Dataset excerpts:
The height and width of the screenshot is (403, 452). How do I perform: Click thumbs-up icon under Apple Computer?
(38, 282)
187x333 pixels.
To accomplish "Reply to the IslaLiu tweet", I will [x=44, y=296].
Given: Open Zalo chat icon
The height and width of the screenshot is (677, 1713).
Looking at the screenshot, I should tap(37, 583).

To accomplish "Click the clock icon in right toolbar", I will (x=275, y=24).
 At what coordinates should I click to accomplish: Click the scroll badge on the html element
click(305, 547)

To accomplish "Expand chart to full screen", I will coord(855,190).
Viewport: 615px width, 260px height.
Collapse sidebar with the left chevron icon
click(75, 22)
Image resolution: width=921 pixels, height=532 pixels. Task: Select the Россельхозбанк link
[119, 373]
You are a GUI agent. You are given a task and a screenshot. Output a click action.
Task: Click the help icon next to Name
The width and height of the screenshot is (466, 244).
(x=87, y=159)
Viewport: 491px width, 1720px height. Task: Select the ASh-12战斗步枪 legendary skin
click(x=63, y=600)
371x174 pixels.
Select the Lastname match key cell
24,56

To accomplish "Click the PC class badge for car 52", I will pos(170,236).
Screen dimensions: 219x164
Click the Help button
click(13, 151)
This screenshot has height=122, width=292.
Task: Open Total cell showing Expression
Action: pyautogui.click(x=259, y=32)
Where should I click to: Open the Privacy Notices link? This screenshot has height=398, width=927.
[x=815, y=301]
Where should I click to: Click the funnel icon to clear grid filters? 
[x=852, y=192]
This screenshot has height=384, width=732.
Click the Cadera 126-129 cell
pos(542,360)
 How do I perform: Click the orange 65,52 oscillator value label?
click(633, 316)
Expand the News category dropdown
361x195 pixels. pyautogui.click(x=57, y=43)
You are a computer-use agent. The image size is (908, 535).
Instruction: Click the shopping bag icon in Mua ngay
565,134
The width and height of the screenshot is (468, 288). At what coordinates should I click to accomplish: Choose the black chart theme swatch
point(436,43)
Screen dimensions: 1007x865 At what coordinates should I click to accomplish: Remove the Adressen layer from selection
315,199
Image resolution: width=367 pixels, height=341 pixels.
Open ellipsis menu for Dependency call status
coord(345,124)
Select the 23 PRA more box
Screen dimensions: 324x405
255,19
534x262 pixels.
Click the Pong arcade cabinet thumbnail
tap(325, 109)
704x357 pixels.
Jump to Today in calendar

| REQUIRED ACTION |
Retype the lines from the one containing "Screen dimensions: 1007x865" to the last line above. Change nothing and include no others.

| ANSWER SPACE |
Screen dimensions: 1007x865 At what coordinates should I click to accomplish: Remove the Adressen layer from selection
315,199
Image resolution: width=367 pixels, height=341 pixels.
Open ellipsis menu for Dependency call status
coord(345,124)
Select the 23 PRA more box
Screen dimensions: 324x405
255,19
534x262 pixels.
Click the Pong arcade cabinet thumbnail
tap(325, 109)
704x357 pixels.
Jump to Today in calendar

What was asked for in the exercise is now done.